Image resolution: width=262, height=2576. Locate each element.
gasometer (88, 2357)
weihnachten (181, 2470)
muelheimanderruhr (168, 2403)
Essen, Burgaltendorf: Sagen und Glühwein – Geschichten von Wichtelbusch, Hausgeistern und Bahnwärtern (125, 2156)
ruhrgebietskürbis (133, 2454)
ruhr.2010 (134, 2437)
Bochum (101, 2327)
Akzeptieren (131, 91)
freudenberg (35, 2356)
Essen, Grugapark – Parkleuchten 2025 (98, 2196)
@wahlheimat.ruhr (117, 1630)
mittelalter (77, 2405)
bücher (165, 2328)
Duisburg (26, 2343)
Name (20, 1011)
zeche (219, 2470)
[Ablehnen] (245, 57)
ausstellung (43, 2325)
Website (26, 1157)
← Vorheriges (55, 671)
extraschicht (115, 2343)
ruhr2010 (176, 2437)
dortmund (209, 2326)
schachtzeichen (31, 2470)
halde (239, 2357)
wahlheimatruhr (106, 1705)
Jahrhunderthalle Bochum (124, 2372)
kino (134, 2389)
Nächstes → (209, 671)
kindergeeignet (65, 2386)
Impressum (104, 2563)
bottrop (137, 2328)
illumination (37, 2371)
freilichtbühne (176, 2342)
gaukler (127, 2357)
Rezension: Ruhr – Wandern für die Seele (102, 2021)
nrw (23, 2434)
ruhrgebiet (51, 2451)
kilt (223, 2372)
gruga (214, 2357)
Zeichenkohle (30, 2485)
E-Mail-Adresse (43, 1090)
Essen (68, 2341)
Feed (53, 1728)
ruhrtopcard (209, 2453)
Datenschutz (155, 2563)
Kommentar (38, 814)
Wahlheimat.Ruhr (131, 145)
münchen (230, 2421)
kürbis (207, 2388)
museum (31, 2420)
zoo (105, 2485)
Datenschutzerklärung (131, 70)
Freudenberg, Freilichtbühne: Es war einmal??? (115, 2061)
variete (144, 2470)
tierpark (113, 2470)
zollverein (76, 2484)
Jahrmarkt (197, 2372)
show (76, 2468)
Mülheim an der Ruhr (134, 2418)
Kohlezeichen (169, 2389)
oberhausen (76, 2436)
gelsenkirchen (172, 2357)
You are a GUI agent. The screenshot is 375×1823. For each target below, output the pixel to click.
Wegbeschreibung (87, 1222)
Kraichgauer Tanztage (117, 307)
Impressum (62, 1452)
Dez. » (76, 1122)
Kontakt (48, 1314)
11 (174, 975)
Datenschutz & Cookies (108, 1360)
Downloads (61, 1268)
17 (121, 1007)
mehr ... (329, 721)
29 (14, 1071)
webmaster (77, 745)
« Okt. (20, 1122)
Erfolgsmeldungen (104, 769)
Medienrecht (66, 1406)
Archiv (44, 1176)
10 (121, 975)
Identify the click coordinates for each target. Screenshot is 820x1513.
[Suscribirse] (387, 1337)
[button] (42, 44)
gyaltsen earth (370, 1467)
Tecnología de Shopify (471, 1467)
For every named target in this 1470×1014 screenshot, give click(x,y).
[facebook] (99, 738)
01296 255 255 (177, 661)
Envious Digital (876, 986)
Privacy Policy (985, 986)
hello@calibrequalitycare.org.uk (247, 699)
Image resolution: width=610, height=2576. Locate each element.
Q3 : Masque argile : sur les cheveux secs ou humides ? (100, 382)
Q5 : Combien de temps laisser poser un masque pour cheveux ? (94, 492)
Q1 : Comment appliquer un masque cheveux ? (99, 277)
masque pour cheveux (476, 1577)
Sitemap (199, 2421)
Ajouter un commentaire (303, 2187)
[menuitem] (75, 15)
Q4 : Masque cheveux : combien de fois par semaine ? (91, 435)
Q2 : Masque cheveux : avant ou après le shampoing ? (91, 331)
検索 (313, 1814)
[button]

■ ■ ■ ■

## Your instructions
Reproduce, exactly as they stand in the data above, the lines from the one that holds "halde (239, 2357)" to the one that holds "show (76, 2468)", inclusive.

## Finished task
halde (239, 2357)
wahlheimatruhr (106, 1705)
Jahrhunderthalle Bochum (124, 2372)
kino (134, 2389)
Nächstes → (209, 671)
kindergeeignet (65, 2386)
Impressum (104, 2563)
bottrop (137, 2328)
illumination (37, 2371)
freilichtbühne (176, 2342)
gaukler (127, 2357)
Rezension: Ruhr – Wandern für die Seele (102, 2021)
nrw (23, 2434)
ruhrgebiet (51, 2451)
kilt (223, 2372)
gruga (214, 2357)
Zeichenkohle (30, 2485)
E-Mail-Adresse (43, 1090)
Essen (68, 2341)
Feed (53, 1728)
ruhrtopcard (209, 2453)
Datenschutz (155, 2563)
Kommentar (38, 814)
Wahlheimat.Ruhr (131, 145)
münchen (230, 2421)
kürbis (207, 2388)
museum (31, 2420)
zoo (105, 2485)
Datenschutzerklärung (131, 70)
Freudenberg, Freilichtbühne: Es war einmal??? (115, 2061)
variete (144, 2470)
tierpark (113, 2470)
zollverein (76, 2484)
Jahrmarkt (197, 2372)
show (76, 2468)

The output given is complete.